WHAT THIS TASK INVOLVES ::
Look for the string "info" in the listing below and copy every line in which it appears.
● ● ● ●
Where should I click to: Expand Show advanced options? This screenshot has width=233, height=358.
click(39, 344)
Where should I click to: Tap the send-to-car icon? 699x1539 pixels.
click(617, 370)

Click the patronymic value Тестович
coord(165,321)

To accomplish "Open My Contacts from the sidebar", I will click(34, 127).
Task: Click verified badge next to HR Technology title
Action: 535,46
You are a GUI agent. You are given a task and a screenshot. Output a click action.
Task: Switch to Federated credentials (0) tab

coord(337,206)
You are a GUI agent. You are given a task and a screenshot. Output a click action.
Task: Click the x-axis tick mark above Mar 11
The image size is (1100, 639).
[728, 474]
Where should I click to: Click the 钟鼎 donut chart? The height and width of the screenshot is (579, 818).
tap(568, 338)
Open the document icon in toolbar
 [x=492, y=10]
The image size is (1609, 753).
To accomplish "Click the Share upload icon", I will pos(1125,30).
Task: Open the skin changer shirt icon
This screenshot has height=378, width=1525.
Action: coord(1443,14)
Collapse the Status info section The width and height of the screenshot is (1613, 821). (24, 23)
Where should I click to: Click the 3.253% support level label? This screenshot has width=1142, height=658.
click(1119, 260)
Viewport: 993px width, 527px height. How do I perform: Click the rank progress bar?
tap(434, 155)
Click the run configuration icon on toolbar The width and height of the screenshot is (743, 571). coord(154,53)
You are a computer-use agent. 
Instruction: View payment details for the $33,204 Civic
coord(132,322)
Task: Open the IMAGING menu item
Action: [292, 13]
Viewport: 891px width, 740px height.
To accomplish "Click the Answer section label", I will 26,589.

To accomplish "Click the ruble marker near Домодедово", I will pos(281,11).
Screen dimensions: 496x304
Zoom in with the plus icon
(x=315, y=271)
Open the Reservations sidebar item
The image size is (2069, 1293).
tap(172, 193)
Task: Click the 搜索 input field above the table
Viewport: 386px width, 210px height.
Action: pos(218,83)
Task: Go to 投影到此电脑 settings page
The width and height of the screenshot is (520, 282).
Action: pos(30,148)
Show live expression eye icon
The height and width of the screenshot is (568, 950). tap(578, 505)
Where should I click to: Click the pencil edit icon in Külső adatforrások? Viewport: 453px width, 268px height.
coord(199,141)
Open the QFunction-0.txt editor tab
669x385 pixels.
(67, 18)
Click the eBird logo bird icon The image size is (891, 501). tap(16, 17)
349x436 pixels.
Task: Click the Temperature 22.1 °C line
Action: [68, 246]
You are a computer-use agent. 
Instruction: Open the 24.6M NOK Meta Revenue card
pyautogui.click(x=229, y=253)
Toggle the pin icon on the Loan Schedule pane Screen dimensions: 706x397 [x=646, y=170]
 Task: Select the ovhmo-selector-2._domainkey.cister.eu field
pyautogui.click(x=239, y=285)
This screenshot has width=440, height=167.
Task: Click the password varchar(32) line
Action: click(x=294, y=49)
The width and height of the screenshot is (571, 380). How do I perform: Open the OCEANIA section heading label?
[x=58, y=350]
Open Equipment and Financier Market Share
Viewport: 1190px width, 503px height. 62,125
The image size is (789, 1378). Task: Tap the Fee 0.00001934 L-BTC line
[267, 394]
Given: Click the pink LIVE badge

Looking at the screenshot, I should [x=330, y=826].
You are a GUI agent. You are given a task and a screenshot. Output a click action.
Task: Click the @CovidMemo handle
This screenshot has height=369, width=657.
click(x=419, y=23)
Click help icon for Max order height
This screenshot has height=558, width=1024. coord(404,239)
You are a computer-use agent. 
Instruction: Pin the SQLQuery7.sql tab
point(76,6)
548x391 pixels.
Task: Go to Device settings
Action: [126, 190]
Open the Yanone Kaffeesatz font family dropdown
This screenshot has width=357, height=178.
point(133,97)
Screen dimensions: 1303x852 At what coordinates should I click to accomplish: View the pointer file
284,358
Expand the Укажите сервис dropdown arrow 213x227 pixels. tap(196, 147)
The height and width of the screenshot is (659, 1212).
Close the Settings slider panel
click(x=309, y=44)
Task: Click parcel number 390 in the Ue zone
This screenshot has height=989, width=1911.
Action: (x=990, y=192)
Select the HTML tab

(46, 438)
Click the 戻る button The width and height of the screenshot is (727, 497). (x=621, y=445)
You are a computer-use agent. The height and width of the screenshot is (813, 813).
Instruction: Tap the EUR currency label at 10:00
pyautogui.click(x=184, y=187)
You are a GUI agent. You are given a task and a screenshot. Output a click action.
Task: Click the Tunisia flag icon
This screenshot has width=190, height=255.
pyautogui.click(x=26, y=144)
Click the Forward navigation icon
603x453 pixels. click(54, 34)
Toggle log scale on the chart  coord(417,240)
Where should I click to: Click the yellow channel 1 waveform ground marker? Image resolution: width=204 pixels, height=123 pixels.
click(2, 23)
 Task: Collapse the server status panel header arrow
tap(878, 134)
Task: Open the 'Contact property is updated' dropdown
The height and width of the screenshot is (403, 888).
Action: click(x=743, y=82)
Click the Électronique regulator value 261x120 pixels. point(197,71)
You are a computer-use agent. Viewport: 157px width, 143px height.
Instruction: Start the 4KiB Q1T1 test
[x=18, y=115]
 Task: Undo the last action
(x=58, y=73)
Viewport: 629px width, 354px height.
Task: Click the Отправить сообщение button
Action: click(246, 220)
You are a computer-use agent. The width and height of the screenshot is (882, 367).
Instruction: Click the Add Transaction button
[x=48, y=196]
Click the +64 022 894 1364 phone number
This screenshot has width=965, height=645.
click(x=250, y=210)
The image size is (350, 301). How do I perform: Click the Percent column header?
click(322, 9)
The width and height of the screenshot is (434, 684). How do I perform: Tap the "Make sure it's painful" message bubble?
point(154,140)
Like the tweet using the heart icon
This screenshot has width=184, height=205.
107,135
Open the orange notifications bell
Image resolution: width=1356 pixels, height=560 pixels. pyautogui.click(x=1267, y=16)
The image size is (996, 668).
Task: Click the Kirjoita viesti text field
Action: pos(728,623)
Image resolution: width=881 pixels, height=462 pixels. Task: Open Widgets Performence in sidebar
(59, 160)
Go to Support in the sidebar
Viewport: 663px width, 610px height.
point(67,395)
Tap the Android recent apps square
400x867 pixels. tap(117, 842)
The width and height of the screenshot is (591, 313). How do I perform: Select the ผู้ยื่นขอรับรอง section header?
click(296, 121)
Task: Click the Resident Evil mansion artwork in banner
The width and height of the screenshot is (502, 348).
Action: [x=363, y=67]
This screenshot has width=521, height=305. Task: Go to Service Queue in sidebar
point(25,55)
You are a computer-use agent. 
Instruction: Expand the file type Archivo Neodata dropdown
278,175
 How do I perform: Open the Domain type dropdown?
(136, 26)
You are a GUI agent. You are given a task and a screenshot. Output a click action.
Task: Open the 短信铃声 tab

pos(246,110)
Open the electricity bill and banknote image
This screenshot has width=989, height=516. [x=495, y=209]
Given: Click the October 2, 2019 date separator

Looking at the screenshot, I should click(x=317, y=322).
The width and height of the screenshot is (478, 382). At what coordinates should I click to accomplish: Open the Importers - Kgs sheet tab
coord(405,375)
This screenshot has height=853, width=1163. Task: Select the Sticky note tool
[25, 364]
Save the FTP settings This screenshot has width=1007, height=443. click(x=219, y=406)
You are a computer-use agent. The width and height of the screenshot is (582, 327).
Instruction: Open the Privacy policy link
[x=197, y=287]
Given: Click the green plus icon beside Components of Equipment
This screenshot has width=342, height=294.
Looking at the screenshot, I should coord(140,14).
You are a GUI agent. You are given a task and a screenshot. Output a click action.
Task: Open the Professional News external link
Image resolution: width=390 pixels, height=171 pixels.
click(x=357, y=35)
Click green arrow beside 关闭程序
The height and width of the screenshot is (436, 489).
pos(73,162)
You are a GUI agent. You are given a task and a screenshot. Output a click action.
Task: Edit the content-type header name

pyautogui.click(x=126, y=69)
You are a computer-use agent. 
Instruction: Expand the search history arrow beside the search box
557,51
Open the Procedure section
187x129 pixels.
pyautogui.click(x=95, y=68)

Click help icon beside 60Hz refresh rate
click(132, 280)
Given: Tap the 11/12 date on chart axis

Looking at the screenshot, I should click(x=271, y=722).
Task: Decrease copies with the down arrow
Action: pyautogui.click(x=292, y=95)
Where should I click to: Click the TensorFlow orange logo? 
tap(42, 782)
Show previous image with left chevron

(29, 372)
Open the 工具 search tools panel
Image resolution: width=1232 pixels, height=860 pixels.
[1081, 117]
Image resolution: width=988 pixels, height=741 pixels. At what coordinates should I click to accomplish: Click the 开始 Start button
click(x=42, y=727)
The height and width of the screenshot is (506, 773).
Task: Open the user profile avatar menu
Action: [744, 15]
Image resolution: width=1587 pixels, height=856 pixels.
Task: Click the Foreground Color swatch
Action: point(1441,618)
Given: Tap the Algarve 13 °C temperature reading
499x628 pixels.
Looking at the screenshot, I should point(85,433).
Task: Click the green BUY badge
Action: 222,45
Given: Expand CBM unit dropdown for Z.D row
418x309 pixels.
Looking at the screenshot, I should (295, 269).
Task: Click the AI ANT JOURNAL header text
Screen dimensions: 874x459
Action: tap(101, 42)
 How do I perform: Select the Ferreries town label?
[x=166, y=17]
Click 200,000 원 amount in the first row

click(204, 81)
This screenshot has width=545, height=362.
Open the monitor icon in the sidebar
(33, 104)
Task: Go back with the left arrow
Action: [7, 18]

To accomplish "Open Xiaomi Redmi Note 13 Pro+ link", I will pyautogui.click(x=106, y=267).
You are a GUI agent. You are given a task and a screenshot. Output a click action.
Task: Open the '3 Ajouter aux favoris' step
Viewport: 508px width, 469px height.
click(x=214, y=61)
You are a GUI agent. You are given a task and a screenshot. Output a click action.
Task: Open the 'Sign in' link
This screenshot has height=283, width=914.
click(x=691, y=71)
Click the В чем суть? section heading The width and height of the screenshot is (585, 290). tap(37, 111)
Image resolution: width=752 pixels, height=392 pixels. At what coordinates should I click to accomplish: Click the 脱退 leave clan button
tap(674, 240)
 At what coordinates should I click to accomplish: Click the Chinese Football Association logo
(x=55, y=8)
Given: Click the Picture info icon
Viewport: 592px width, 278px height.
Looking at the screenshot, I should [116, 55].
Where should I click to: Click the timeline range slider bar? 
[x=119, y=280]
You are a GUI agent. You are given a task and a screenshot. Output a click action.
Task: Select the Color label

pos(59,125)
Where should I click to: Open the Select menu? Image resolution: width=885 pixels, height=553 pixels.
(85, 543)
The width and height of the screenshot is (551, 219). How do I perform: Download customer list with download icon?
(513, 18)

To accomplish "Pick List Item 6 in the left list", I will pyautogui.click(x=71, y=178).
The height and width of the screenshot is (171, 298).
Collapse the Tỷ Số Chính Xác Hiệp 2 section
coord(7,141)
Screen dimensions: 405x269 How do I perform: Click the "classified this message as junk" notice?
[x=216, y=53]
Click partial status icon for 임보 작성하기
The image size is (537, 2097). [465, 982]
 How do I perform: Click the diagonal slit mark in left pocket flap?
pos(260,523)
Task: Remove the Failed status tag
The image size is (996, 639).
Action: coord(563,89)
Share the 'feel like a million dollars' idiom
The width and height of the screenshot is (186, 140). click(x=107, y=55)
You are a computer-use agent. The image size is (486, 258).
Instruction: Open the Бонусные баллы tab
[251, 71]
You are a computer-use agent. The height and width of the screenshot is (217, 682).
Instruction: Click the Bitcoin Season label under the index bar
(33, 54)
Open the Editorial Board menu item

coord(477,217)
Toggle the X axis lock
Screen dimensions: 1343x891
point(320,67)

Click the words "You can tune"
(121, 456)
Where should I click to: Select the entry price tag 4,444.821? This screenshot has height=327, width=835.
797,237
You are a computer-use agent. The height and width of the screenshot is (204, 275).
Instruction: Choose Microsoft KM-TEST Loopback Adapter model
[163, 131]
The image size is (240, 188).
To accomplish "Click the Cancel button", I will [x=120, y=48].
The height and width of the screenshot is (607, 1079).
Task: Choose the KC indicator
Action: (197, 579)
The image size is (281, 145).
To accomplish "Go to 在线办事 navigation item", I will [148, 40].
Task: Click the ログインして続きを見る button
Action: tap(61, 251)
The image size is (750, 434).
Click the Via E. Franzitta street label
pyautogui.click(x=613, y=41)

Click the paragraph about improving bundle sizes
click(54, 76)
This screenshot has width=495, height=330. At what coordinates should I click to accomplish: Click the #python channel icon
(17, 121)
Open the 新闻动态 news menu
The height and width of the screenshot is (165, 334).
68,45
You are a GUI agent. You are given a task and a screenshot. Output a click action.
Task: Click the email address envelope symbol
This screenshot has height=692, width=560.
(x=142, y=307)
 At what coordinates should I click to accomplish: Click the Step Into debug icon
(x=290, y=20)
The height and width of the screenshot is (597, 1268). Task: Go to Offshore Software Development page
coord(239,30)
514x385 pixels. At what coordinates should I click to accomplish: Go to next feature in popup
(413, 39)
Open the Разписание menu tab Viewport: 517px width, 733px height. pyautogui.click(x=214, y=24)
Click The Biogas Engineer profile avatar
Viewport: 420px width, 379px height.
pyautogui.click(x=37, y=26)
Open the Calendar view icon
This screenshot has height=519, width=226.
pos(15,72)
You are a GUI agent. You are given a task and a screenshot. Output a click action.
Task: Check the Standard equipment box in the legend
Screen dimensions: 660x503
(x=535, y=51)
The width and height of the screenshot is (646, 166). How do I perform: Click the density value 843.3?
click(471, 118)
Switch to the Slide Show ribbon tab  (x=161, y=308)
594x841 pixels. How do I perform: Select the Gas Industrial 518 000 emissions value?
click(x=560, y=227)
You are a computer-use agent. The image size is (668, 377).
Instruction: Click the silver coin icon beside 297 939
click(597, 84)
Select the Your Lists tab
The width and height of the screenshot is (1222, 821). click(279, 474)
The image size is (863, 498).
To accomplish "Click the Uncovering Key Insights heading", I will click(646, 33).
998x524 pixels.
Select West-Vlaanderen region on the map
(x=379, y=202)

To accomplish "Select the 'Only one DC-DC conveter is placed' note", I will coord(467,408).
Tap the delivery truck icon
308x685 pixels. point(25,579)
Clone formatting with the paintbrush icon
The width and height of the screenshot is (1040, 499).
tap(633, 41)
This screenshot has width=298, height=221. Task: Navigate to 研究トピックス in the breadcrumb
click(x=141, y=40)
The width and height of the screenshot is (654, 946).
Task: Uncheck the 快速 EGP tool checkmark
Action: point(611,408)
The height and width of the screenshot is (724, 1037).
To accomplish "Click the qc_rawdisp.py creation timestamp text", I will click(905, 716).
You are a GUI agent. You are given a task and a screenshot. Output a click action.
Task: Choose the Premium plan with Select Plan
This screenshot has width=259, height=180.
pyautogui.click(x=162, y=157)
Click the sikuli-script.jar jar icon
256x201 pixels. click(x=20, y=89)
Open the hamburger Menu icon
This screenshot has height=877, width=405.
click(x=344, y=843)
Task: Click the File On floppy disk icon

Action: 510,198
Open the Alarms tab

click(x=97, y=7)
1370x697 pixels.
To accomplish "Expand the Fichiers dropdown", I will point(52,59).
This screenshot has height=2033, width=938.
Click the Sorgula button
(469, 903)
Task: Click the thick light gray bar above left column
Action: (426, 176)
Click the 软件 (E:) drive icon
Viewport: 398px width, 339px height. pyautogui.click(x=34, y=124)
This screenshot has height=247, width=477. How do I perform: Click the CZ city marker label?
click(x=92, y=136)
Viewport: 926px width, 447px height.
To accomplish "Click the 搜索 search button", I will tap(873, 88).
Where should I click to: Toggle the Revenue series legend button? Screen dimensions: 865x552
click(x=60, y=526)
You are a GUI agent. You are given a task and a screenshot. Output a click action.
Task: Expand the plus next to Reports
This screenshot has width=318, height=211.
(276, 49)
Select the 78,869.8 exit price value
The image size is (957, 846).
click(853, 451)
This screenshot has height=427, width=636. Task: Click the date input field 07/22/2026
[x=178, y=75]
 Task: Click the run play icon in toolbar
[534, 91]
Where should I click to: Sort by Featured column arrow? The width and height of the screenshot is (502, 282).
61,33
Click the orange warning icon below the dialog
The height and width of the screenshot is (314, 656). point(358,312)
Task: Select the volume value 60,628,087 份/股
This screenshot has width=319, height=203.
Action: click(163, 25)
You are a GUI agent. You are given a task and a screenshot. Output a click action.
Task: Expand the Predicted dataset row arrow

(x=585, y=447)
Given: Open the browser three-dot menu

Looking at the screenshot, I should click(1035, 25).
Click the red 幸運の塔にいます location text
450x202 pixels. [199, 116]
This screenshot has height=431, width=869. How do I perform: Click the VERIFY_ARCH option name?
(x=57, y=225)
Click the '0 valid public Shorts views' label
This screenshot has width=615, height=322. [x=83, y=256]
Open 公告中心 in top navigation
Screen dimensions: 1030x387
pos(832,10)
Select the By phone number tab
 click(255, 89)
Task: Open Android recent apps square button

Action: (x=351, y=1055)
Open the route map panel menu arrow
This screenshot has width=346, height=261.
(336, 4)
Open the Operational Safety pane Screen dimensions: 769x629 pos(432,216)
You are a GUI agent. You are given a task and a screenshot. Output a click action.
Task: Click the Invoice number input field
● ● ● ●
TASK RESULT ::
Collapse the Status info section The width and height of the screenshot is (1613, 821). (24, 23)
Given: Click the Picture info icon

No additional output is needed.